The Travelers: A Novel
The adventures of two families unfold and intertwine—across
continents and generations, spanning the 1950s through Obama’s first
year as president—in The Travelers, an absorbing tale of family, history, and the persistence of love.
Meet James Samuel Vincent, an affluent Manhattan attorney who shirks
his modest Irish American background but hews to his father’s meandering
ways. James muddles through a topsy-turvy relationship with his son,
Rufus, which is further complicated when Rufus marries Claudia Christie.
Claudia’s mother— Agnes Miller Christie—is a beautiful African American
woman who survives a chance encounter on a Georgia road that propels
her into a new life in the Bronx. Soon after, her husband, Eddie
Christie, is called to duty on an air craft carrier in Vietnam, where
Tom Stoppard’s play “Rosencrantz and Guildenstern Are Dead” becomes
Eddie’s life anchor, as he grapples with mounting racial tensions on the
ship and counts the days until he will see Agnes again.
These
unforgettable characters’ lives intersect with a cast of lovers and
friends—the unapologetic black lesbian who finds her groove in 1970s
Berlin; a moving man stranded in Portsmouth, New Hampshire during a
Thanksgiving storm; two half-brothers who meet as adults in a crayon
factory; and a Coney Island waitress whose Prince Charming is too good
to be true.
Advance praise for The Travelers:
"In
this innovative and deeply moving debut, Regina Porter has mastered the
kind of alchemy found in a great painting by Poussin: her canvas is
vast, her subject ambitious, and yet her execution is so brilliantly
devoted to particulars that it creates a miraculous intimacy. The beauty
of this book lies in how Porter's characters, through resilience and
community, art and creative love, cut new doors out of the corners
they've been backed into by history."

> _INPUT RECORDS_:
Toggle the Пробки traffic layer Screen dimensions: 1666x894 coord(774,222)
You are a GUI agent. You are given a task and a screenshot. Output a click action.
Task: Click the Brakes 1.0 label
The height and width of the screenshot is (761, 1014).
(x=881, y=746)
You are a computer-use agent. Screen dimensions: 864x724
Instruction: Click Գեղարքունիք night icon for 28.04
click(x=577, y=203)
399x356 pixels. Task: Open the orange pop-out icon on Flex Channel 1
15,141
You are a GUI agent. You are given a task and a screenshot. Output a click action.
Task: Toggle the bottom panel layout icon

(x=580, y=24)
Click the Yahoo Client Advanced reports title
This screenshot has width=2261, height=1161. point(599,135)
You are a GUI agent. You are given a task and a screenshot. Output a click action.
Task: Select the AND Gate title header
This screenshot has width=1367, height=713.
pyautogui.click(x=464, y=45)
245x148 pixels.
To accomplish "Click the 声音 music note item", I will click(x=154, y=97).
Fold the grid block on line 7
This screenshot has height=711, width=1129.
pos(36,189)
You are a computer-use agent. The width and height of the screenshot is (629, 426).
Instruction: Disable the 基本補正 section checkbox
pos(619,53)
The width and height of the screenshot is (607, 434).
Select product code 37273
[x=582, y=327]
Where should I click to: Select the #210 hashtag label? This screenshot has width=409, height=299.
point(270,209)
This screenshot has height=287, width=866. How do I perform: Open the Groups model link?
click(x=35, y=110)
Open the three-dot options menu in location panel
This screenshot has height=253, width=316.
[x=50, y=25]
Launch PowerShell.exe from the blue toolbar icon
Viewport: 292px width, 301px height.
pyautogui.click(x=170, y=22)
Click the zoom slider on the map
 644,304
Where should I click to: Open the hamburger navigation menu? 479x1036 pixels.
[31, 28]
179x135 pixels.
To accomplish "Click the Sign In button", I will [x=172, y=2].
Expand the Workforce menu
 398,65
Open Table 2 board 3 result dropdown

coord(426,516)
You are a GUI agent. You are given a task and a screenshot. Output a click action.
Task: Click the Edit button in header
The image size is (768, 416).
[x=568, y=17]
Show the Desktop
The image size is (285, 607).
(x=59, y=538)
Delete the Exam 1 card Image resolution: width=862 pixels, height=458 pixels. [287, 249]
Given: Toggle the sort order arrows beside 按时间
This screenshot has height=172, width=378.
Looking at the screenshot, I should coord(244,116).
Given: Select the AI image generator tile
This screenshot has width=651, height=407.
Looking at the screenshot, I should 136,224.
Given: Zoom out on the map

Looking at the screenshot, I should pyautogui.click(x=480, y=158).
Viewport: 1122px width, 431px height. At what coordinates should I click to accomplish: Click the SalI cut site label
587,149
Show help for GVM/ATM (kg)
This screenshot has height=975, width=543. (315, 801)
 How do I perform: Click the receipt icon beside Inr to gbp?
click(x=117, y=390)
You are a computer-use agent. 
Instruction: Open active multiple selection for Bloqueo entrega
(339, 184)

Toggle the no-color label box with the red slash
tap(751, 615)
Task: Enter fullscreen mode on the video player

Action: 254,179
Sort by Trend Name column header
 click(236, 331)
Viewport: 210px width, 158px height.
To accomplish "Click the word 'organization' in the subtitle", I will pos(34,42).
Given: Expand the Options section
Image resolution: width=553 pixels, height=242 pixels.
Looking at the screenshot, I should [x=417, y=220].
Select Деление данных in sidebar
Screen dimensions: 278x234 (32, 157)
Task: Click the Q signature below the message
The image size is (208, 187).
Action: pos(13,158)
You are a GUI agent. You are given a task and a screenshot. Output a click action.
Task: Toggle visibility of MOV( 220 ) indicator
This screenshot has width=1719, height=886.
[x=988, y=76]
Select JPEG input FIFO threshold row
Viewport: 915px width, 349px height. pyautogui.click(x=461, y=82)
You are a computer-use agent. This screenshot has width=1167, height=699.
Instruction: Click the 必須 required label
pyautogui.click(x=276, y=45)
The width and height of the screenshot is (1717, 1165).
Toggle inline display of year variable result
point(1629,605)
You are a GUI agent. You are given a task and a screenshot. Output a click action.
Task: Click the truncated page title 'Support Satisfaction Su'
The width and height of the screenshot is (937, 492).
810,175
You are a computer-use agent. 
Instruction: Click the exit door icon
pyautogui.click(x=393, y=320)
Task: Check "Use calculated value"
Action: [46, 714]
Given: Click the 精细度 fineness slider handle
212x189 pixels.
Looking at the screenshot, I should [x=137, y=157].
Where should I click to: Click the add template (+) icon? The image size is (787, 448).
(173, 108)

> _STATED GOAL A_:
Reproduce the entries verbatim, everything from the line containing "Delete the Exam" down to the line containing "This screenshot has height=975, width=543.".
> _STATED GOAL B_:
Continue the promotional description of the novel The Travelers from its last sentence.
The entries are unrelated to the description of the novel.

> _EXERCISE OUTPUT A_:
Delete the Exam 1 card Image resolution: width=862 pixels, height=458 pixels. [287, 249]
Given: Toggle the sort order arrows beside 按时间
This screenshot has height=172, width=378.
Looking at the screenshot, I should coord(244,116).
Given: Select the AI image generator tile
This screenshot has width=651, height=407.
Looking at the screenshot, I should 136,224.
Given: Zoom out on the map

Looking at the screenshot, I should pyautogui.click(x=480, y=158).
Viewport: 1122px width, 431px height. At what coordinates should I click to accomplish: Click the SalI cut site label
587,149
Show help for GVM/ATM (kg)
This screenshot has height=975, width=543. (315, 801)

> _EXERCISE OUTPUT B_:
—Garth Greenwell, author of What Belongs to You
"Regina Porter’s
The Travelers
is not only the compelling intergenerational saga of two intertwining
families but also a deadpan and mordant chronicle of 20th century
America’s casual intolerance and racial violence, as well as a series of
portraits of intrepid women, a celebration of family responsibility,
and an impassioned reminder that we most honor those we loved by
continuing to love others."
—Jim Shepard, National Book Award-shortlisted author of Like You’d Understand, Anyway
“
The Travelers
is a great, grand tabernacle of a novel, under the roof of which it
seems the entire history of the United States and all its people has
been gathered into a single blazing congregation. It is full of tales
tall and short, lives black, white, and every shade between, from the
north, the south, east, and west. None but the biggest-hearted,
sharpest-eyed, most generous-spirited of writers could pull off a book
like this. Regina Porter is some kind of visionary.”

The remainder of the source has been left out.